Manejo do Esôfago de Barrett: Conduta e Vigilância

SES-DF - Secretaria de Estado de Saúde do Distrito Federal — Prova 2025

Enunciado

Um paciente de 58 anos de idade, com histórico de refluxo gastroesofágico (DRGE) há cinco anos, apresentou dor retroesternal persistente e disfagia progressiva. A endoscopia revelou esôfago de Barrett com área de metaplasia no esôfago distal. Qual é a conduta mais apropriada nesse caso?

Alternativas

  1. A) Monitoramento com biópsias periódicas e tratamento com IBP.
  2. B) Cirurgia para ressecção do esôfago.
  3. C) Uso de antiácidos e monitoramento sem biópsia.
  4. D) Realização de radioterapia para a área de metaplasia.

Pérola Clínica

Barrett sem displasia → IBP para controle de sintomas + Vigilância endoscópica a cada 3-5 anos.

Resumo-Chave

O manejo do esôfago de Barrett sem displasia foca no controle do refluxo gastroesofágico e na vigilância endoscópica periódica com biópsias para detecção precoce de malignização.

Contexto Educacional

O Esôfago de Barrett representa uma resposta adaptativa da mucosa esofágica à agressão ácida e biliar crônica. A importância clínica reside no risco aumentado de transformação maligna para adenocarcinoma, embora a taxa de progressão anual para pacientes sem displasia seja baixa (aproximadamente 0,2% a 0,5% ao ano). A estratégia de manejo é estratificada pelo grau de displasia encontrado nas biópsias. Na ausência de displasia, o tratamento é conservador com foco na supressão ácida. Se houver displasia de baixo grau confirmada por dois patologistas, as opções incluem vigilância anual ou ablação endoscópica. Já na displasia de alto grau ou carcinoma intramucoso, as terapias de erradicação endoscópica (como ablação por radiofrequência ou ressecção mucosa) são preferíveis à esofagectomia, devido à menor morbidade.

Perguntas Frequentes

O que define o Esôfago de Barrett?

O Esôfago de Barrett é definido pela substituição do epitélio escamoso estratificado normal do esôfago distal por epitélio colunar metaplásico com células caliciformes (metaplasia intestinal). Esta condição é uma complicação da Doença do Refluxo Gastroesofágico (DRGE) crônica e é considerada uma lesão precursora do adenocarcinoma de esôfago. O diagnóstico requer a visualização endoscópica de epitélio cor salmão acima da junção gastroesofágica e confirmação histopatológica de metaplasia intestinal.

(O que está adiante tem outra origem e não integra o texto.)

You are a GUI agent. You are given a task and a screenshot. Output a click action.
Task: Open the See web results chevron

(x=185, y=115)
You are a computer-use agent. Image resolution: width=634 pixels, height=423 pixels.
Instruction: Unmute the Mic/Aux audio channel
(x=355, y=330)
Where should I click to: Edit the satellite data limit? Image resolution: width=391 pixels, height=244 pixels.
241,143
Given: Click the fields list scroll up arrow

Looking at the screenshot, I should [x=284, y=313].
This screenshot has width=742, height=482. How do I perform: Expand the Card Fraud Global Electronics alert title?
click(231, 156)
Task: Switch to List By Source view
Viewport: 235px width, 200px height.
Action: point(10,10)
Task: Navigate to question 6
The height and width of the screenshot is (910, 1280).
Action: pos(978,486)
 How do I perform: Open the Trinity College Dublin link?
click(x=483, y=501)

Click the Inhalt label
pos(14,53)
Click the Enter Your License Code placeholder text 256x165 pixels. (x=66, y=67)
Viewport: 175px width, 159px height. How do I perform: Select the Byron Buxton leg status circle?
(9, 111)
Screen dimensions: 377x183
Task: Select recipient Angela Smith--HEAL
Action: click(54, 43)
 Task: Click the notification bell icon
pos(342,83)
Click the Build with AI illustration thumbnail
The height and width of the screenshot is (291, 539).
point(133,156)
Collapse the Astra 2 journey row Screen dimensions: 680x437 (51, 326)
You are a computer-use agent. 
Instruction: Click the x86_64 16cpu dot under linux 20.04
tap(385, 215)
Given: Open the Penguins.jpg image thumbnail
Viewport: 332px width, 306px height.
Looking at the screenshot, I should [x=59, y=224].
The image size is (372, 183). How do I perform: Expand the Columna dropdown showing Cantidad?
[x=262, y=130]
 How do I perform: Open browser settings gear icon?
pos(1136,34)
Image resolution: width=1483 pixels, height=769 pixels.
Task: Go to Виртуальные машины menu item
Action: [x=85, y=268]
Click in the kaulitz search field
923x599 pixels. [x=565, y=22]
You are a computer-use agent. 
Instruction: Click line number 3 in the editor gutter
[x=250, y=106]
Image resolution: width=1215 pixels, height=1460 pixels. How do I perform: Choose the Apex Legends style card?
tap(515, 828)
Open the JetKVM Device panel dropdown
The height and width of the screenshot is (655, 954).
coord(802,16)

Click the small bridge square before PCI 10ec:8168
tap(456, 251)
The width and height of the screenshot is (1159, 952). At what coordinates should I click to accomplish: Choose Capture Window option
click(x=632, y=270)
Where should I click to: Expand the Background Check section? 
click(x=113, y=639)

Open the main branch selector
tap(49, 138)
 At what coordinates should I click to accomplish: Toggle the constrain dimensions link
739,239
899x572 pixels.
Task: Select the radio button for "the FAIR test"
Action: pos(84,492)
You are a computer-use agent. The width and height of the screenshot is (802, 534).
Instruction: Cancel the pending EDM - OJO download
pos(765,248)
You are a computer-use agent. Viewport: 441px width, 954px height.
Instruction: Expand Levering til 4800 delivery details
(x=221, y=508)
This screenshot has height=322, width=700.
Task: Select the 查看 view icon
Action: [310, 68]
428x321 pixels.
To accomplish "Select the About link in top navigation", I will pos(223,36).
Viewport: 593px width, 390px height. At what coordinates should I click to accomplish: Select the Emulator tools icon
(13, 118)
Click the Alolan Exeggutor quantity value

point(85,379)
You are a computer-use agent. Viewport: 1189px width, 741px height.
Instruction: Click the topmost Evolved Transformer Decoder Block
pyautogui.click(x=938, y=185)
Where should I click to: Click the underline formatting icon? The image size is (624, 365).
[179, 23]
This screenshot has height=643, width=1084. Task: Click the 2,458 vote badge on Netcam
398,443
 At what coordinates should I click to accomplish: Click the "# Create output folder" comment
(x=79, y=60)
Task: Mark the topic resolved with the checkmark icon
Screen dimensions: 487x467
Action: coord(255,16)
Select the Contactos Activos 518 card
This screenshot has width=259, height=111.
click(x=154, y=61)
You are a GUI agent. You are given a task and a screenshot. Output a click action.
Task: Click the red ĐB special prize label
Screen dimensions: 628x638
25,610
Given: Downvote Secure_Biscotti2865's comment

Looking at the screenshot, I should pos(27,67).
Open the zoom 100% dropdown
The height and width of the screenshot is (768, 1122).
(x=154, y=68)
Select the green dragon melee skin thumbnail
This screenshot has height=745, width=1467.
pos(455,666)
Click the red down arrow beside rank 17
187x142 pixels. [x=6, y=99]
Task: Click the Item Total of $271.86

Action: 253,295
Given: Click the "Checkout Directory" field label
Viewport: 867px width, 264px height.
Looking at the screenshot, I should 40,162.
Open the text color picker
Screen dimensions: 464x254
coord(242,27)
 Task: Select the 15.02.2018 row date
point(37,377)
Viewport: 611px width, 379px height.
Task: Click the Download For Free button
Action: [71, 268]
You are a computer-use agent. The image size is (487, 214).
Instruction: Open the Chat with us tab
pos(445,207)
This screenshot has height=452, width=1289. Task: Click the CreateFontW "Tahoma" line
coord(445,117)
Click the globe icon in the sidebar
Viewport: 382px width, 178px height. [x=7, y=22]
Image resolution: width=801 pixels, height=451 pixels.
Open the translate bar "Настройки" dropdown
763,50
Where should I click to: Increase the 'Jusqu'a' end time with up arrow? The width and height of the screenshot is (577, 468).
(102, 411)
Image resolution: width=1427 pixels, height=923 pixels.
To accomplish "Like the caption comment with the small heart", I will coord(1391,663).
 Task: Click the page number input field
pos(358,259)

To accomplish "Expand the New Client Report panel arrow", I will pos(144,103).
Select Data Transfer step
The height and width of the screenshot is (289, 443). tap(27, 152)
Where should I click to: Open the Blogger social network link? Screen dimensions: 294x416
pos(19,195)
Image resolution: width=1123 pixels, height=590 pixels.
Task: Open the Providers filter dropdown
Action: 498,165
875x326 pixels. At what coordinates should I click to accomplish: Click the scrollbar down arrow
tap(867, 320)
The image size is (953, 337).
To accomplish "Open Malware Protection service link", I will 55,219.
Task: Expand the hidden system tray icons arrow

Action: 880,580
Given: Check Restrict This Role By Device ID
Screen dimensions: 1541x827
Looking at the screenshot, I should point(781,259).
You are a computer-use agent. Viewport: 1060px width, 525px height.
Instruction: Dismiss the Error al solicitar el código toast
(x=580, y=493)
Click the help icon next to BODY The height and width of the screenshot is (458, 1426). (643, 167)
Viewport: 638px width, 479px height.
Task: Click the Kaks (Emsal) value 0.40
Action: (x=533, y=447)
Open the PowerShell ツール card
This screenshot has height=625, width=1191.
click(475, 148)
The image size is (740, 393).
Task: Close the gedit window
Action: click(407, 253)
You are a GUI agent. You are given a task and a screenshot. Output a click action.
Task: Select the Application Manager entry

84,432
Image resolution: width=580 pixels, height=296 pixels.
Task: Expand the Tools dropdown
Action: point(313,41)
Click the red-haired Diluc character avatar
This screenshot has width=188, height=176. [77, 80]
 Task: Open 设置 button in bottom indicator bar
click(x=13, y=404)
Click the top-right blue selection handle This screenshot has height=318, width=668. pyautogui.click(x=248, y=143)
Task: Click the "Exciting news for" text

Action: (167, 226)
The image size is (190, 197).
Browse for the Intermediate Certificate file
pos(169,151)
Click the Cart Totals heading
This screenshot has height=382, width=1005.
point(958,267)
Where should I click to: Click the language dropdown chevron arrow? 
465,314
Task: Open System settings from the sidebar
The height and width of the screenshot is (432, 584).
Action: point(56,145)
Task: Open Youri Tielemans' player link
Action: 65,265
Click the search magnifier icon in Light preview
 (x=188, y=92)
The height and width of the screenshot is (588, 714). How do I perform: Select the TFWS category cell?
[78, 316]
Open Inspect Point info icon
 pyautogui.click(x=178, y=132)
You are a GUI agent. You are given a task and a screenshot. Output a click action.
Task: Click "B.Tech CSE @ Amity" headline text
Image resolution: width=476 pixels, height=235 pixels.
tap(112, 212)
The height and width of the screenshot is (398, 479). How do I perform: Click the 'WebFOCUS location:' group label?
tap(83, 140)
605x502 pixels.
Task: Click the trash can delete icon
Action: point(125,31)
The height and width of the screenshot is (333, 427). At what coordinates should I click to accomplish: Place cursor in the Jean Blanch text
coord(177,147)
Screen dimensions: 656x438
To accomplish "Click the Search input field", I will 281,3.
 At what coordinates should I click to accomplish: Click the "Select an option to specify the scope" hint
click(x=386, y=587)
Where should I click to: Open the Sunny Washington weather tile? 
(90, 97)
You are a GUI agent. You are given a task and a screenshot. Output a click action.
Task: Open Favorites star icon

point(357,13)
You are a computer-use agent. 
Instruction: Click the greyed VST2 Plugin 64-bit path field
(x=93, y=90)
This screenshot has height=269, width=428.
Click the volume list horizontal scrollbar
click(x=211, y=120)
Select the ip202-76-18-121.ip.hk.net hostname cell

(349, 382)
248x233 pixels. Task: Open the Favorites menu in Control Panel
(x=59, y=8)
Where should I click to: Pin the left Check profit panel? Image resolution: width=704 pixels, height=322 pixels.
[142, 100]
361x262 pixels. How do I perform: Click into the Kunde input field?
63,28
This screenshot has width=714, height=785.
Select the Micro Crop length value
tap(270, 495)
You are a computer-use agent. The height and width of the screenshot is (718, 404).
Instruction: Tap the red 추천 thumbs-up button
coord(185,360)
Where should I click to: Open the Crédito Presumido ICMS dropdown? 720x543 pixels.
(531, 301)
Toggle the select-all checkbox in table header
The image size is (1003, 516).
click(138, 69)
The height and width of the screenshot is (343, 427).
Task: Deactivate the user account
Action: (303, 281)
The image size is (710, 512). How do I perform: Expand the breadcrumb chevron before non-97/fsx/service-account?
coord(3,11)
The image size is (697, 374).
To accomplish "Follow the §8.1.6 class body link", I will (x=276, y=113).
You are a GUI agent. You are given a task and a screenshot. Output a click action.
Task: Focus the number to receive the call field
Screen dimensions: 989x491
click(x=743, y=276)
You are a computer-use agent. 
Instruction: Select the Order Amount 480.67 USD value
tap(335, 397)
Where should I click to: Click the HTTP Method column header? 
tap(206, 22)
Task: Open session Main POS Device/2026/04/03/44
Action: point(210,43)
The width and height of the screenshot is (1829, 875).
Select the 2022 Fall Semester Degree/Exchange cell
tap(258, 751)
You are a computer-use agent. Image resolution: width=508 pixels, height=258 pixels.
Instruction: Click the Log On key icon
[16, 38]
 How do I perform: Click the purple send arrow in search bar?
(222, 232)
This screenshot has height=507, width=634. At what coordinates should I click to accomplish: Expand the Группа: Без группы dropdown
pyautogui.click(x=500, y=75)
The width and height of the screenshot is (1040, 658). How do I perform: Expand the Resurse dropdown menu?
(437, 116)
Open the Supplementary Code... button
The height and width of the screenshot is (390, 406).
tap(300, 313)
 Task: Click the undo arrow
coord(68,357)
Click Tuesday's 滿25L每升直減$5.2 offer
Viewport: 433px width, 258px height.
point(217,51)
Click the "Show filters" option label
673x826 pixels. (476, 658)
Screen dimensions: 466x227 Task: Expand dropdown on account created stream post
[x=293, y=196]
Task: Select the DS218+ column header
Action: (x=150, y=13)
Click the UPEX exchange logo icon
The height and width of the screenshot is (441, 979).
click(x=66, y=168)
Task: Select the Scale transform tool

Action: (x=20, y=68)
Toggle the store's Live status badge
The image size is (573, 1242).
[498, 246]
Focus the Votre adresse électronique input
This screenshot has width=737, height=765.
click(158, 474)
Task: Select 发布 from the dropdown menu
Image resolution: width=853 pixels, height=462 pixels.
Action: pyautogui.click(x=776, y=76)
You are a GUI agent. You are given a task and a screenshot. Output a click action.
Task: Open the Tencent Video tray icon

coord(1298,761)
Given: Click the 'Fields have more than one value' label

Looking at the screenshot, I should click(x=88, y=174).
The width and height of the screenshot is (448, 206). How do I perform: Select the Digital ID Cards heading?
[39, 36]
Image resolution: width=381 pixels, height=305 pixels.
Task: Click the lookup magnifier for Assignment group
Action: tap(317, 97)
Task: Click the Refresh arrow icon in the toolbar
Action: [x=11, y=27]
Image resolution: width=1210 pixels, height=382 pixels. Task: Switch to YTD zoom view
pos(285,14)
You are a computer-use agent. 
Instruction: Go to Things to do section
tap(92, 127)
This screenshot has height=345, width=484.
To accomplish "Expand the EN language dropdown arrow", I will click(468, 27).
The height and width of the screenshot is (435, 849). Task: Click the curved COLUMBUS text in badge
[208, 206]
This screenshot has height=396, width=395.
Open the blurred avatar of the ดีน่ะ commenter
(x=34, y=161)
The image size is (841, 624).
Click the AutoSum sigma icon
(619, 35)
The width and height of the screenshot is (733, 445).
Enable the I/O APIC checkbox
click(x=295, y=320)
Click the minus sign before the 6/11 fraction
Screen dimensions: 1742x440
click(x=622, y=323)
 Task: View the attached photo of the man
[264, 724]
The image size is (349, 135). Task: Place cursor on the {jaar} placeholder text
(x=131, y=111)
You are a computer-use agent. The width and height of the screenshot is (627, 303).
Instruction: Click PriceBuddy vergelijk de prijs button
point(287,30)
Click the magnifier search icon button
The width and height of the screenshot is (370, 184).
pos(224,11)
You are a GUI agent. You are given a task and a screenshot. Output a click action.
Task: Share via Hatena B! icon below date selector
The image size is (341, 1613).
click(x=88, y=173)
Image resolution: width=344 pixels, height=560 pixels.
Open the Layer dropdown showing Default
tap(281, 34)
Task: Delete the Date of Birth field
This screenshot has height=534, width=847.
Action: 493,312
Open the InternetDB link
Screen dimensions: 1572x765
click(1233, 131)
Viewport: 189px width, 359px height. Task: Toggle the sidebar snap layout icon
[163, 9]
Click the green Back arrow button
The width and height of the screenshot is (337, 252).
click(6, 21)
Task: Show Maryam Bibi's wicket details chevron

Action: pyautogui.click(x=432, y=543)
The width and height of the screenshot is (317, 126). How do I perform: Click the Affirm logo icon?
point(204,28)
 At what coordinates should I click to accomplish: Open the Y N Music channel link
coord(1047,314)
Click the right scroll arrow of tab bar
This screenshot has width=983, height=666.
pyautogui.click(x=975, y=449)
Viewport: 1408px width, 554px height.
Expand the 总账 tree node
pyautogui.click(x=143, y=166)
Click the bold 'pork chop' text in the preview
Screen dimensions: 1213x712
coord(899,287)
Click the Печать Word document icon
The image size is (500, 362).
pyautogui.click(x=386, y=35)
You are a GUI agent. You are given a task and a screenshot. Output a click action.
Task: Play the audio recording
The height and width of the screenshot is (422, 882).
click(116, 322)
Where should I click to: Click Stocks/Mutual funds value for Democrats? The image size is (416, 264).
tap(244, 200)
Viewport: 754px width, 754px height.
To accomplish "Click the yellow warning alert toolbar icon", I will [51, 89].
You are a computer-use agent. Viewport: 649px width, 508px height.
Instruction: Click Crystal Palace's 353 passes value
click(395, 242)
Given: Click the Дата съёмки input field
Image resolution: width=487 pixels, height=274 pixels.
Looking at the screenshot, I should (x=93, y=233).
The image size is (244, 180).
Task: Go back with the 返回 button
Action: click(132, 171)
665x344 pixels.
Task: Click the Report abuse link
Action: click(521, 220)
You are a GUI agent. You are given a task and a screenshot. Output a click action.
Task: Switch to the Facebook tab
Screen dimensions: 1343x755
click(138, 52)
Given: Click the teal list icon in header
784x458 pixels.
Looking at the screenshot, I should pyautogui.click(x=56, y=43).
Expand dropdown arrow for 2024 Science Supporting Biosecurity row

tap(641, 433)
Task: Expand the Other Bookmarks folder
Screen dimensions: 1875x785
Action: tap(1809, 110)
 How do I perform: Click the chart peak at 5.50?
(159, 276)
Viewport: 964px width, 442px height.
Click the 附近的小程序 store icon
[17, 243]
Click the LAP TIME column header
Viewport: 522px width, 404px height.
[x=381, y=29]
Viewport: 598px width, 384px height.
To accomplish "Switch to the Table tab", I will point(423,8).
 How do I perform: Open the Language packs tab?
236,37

Qual a periodicidade da vigilância no Barrett sem displasia?

Para pacientes com Esôfago de Barrett confirmado por biópsia, mas sem evidência de displasia, as diretrizes atuais (como as da ACG e ASGE) recomendam a realização de endoscopia digestiva alta com biópsias de quatro quadrantes a cada 2 cm (Protocolo de Seattle) em intervalos de 3 a 5 anos. O objetivo é monitorar a progressão para displasia de baixo ou alto grau, permitindo intervenções precoces se necessário.

O IBP previne a progressão do Barrett para câncer?

O uso de Inibidores de Bomba de Prótons (IBP) é fundamental no manejo do Esôfago de Barrett para controlar os sintomas da DRGE e promover a cicatrização da esofagite. Embora existam evidências observacionais sugerindo que o uso crônico de IBP possa reduzir o risco de progressão para adenocarcinoma, sua principal indicação permanece o controle clínico e a estabilização da mucosa para permitir biópsias adequadas durante a vigilância.